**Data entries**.
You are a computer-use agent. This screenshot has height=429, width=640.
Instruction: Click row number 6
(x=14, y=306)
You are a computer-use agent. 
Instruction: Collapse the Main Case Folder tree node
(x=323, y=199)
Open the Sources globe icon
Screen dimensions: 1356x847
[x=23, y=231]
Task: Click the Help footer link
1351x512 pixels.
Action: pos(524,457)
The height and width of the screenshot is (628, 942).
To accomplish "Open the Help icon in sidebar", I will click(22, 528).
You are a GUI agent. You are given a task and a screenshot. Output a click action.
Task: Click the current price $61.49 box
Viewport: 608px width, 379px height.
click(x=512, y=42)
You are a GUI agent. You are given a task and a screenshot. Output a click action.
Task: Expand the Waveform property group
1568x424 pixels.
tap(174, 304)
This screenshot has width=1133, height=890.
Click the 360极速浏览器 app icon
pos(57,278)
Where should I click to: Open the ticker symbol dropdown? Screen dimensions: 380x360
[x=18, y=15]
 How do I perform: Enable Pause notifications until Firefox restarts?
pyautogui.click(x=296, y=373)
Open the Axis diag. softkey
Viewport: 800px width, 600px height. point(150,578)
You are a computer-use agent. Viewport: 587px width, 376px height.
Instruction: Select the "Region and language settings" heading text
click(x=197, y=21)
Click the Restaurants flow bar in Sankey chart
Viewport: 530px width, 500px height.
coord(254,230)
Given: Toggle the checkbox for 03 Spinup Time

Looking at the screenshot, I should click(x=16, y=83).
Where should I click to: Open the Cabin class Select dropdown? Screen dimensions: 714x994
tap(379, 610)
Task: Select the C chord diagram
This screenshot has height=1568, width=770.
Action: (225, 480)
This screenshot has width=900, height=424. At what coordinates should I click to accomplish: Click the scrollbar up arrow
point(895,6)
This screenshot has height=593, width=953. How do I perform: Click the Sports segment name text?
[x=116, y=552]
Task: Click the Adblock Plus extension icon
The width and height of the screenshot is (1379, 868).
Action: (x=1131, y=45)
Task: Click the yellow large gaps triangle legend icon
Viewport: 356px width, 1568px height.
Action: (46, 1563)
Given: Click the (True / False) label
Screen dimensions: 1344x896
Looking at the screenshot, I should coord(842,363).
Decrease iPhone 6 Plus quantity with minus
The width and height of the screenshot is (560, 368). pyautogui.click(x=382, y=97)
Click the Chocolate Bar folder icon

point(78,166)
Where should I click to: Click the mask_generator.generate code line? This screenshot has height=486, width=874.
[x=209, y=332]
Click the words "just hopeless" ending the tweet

**WHAT YOU SHOULD DO**.
Among the lines above, which ones hold the string "computer"? Show them.

**EXERCISE RESULT**.
You are a computer-use agent. This screenshot has height=429, width=640.
You are a computer-use agent. 
You are a computer-use agent. Viewport: 587px width, 376px height.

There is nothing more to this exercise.